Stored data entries
"""
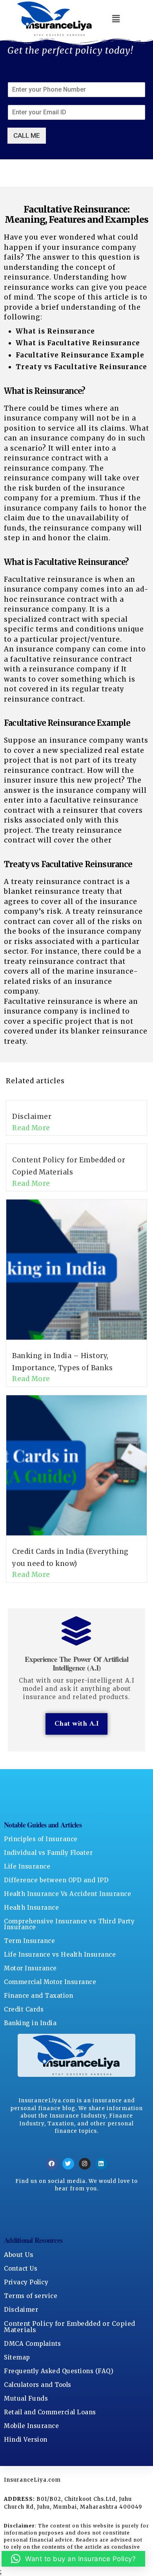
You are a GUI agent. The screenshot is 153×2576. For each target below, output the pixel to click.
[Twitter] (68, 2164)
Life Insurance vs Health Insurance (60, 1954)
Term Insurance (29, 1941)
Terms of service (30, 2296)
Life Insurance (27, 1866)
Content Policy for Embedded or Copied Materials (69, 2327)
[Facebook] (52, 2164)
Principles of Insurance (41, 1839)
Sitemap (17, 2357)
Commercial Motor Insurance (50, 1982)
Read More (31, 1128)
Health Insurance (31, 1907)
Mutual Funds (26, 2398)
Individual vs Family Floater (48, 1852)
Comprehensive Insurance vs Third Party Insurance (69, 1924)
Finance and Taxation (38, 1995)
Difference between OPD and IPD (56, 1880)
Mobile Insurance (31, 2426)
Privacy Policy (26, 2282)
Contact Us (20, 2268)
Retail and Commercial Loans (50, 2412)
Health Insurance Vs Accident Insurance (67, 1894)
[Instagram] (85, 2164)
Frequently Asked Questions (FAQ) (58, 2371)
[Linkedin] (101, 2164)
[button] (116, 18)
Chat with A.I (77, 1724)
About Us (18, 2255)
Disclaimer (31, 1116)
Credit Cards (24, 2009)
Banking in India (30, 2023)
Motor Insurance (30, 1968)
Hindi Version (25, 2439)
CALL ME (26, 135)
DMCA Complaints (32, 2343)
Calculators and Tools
"""
(What to do)
Although the records include pictures, output only their text, exactly and completely.

(Exercise answer)
You are a GUI agent. The screenshot is 153×2576. For each target below, output the pixel to click.
[Twitter] (68, 2164)
Life Insurance vs Health Insurance (60, 1954)
Term Insurance (29, 1941)
Terms of service (30, 2296)
Life Insurance (27, 1866)
Content Policy for Embedded or Copied Materials (69, 2327)
[Facebook] (52, 2164)
Principles of Insurance (41, 1839)
Sitemap (17, 2357)
Commercial Motor Insurance (50, 1982)
Read More (31, 1128)
Health Insurance (31, 1907)
Mutual Funds (26, 2398)
Individual vs Family Floater (48, 1852)
Comprehensive Insurance vs Third Party Insurance (69, 1924)
Finance and Taxation (38, 1995)
Difference between OPD and IPD (56, 1880)
Mobile Insurance (31, 2426)
Privacy Policy (26, 2282)
Contact Us (20, 2268)
Retail and Commercial Loans (50, 2412)
Health Insurance Vs Accident Insurance (67, 1894)
[Instagram] (85, 2164)
Frequently Asked Questions (FAQ) (58, 2371)
[Linkedin] (101, 2164)
[button] (116, 18)
Chat with A.I (77, 1724)
About Us (18, 2255)
Disclaimer (31, 1116)
Credit Cards (24, 2009)
Banking in India (30, 2023)
Motor Insurance (30, 1968)
Hindi Version (25, 2439)
CALL ME (26, 135)
DMCA Complaints (32, 2343)
Calculators and Tools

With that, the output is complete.